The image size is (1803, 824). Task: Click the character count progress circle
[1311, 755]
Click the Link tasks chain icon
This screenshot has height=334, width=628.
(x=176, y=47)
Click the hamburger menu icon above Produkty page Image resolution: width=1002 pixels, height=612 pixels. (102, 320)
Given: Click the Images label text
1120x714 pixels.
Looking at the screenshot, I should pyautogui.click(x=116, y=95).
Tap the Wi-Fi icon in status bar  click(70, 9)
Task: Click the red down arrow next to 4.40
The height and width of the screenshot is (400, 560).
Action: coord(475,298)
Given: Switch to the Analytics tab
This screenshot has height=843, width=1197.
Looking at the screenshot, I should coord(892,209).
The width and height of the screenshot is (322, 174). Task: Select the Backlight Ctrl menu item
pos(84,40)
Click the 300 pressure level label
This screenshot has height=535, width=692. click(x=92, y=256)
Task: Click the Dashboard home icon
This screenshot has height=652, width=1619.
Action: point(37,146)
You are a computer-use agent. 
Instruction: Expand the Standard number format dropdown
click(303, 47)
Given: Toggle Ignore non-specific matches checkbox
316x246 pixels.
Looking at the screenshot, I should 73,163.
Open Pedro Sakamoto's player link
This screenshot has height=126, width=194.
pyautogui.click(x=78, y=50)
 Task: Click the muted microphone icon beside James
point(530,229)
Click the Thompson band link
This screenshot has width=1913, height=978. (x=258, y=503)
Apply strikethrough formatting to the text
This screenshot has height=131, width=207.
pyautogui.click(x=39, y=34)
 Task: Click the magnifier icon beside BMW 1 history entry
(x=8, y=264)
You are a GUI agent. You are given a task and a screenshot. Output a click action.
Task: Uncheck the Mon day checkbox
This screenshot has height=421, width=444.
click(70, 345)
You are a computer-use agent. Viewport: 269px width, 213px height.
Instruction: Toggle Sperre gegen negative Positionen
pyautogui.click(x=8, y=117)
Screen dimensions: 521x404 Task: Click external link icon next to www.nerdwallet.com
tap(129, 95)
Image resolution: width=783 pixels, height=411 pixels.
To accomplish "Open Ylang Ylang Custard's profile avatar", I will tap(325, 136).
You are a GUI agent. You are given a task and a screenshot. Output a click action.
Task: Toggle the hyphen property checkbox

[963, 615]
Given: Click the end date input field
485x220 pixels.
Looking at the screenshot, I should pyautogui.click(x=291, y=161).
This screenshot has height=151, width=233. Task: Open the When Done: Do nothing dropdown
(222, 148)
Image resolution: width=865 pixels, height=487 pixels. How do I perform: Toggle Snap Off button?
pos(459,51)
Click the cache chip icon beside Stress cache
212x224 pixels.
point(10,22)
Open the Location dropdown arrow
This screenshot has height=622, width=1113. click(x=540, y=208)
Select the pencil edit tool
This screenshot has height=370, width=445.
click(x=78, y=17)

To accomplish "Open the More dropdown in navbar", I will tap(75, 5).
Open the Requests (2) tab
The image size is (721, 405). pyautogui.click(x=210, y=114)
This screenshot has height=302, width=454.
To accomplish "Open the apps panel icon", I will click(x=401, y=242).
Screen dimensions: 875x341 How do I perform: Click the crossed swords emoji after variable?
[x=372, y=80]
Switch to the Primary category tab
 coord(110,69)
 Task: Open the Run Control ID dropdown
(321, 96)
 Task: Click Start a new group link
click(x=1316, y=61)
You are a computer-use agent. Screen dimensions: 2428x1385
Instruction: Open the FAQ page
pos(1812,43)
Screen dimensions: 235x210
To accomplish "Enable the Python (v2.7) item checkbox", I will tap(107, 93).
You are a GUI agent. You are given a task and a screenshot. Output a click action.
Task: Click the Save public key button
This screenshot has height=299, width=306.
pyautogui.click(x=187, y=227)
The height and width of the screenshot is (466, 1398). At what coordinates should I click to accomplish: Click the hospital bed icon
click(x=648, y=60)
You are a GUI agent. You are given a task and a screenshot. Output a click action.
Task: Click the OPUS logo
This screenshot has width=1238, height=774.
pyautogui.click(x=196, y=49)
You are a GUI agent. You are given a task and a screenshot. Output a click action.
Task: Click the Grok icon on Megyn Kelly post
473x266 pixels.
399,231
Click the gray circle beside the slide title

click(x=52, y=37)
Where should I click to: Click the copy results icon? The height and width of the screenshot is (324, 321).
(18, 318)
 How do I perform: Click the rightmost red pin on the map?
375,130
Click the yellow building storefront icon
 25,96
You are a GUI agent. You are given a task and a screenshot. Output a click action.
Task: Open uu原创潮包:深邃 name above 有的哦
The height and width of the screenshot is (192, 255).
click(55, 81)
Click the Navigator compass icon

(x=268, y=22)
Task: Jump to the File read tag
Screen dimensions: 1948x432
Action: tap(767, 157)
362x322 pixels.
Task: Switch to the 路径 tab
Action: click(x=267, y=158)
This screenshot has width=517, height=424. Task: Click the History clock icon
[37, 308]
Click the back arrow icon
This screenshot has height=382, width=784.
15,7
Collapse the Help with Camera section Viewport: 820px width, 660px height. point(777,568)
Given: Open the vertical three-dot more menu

> [Assignment] Repeat all of the entries exactly.

> [Exercise solution]
The image size is (1803, 824). Task: Click the character count progress circle
[1311, 755]
Click the Link tasks chain icon
This screenshot has height=334, width=628.
(x=176, y=47)
Click the hamburger menu icon above Produkty page Image resolution: width=1002 pixels, height=612 pixels. (102, 320)
Given: Click the Images label text
1120x714 pixels.
Looking at the screenshot, I should pyautogui.click(x=116, y=95).
Tap the Wi-Fi icon in status bar  click(70, 9)
Task: Click the red down arrow next to 4.40
The height and width of the screenshot is (400, 560).
Action: coord(475,298)
Given: Switch to the Analytics tab
This screenshot has height=843, width=1197.
Looking at the screenshot, I should coord(892,209).
The width and height of the screenshot is (322, 174). Task: Select the Backlight Ctrl menu item
pos(84,40)
Click the 300 pressure level label
This screenshot has height=535, width=692. click(x=92, y=256)
Task: Click the Dashboard home icon
This screenshot has height=652, width=1619.
Action: point(37,146)
You are a computer-use agent. 
Instruction: Expand the Standard number format dropdown
click(303, 47)
Given: Toggle Ignore non-specific matches checkbox
316x246 pixels.
Looking at the screenshot, I should 73,163.
Open Pedro Sakamoto's player link
This screenshot has height=126, width=194.
pyautogui.click(x=78, y=50)
 Task: Click the muted microphone icon beside James
point(530,229)
Click the Thompson band link
This screenshot has width=1913, height=978. (x=258, y=503)
Apply strikethrough formatting to the text
This screenshot has height=131, width=207.
pyautogui.click(x=39, y=34)
 Task: Click the magnifier icon beside BMW 1 history entry
(x=8, y=264)
You are a GUI agent. You are given a task and a screenshot. Output a click action.
Task: Uncheck the Mon day checkbox
This screenshot has height=421, width=444.
click(70, 345)
You are a computer-use agent. Viewport: 269px width, 213px height.
Instruction: Toggle Sperre gegen negative Positionen
pyautogui.click(x=8, y=117)
Screen dimensions: 521x404 Task: Click external link icon next to www.nerdwallet.com
tap(129, 95)
Image resolution: width=783 pixels, height=411 pixels.
To accomplish "Open Ylang Ylang Custard's profile avatar", I will tap(325, 136).
You are a GUI agent. You are given a task and a screenshot. Output a click action.
Task: Toggle the hyphen property checkbox

[963, 615]
Given: Click the end date input field
485x220 pixels.
Looking at the screenshot, I should pyautogui.click(x=291, y=161).
This screenshot has height=151, width=233. Task: Open the When Done: Do nothing dropdown
(222, 148)
Image resolution: width=865 pixels, height=487 pixels. How do I perform: Toggle Snap Off button?
pos(459,51)
Click the cache chip icon beside Stress cache
212x224 pixels.
point(10,22)
Open the Location dropdown arrow
This screenshot has height=622, width=1113. click(x=540, y=208)
Select the pencil edit tool
This screenshot has height=370, width=445.
click(x=78, y=17)

To accomplish "Open the More dropdown in navbar", I will tap(75, 5).
Open the Requests (2) tab
The image size is (721, 405). pyautogui.click(x=210, y=114)
This screenshot has height=302, width=454.
To accomplish "Open the apps panel icon", I will click(x=401, y=242).
Screen dimensions: 875x341 How do I perform: Click the crossed swords emoji after variable?
[x=372, y=80]
Switch to the Primary category tab
 coord(110,69)
 Task: Open the Run Control ID dropdown
(321, 96)
 Task: Click Start a new group link
click(x=1316, y=61)
You are a computer-use agent. Screen dimensions: 2428x1385
Instruction: Open the FAQ page
pos(1812,43)
Screen dimensions: 235x210
To accomplish "Enable the Python (v2.7) item checkbox", I will tap(107, 93).
You are a GUI agent. You are given a task and a screenshot. Output a click action.
Task: Click the Save public key button
This screenshot has height=299, width=306.
pyautogui.click(x=187, y=227)
The height and width of the screenshot is (466, 1398). At what coordinates should I click to accomplish: Click the hospital bed icon
click(x=648, y=60)
You are a GUI agent. You are given a task and a screenshot. Output a click action.
Task: Click the OPUS logo
This screenshot has width=1238, height=774.
pyautogui.click(x=196, y=49)
You are a GUI agent. You are given a task and a screenshot. Output a click action.
Task: Click the Grok icon on Megyn Kelly post
473x266 pixels.
399,231
Click the gray circle beside the slide title

click(x=52, y=37)
Where should I click to: Click the copy results icon? The height and width of the screenshot is (324, 321).
(18, 318)
 How do I perform: Click the rightmost red pin on the map?
375,130
Click the yellow building storefront icon
 25,96
You are a GUI agent. You are given a task and a screenshot. Output a click action.
Task: Open uu原创潮包:深邃 name above 有的哦
The height and width of the screenshot is (192, 255).
click(55, 81)
Click the Navigator compass icon

(x=268, y=22)
Task: Jump to the File read tag
Screen dimensions: 1948x432
Action: tap(767, 157)
362x322 pixels.
Task: Switch to the 路径 tab
Action: click(x=267, y=158)
This screenshot has width=517, height=424. Task: Click the History clock icon
[37, 308]
Click the back arrow icon
This screenshot has height=382, width=784.
15,7
Collapse the Help with Camera section Viewport: 820px width, 660px height. point(777,568)
Given: Open the vertical three-dot more menu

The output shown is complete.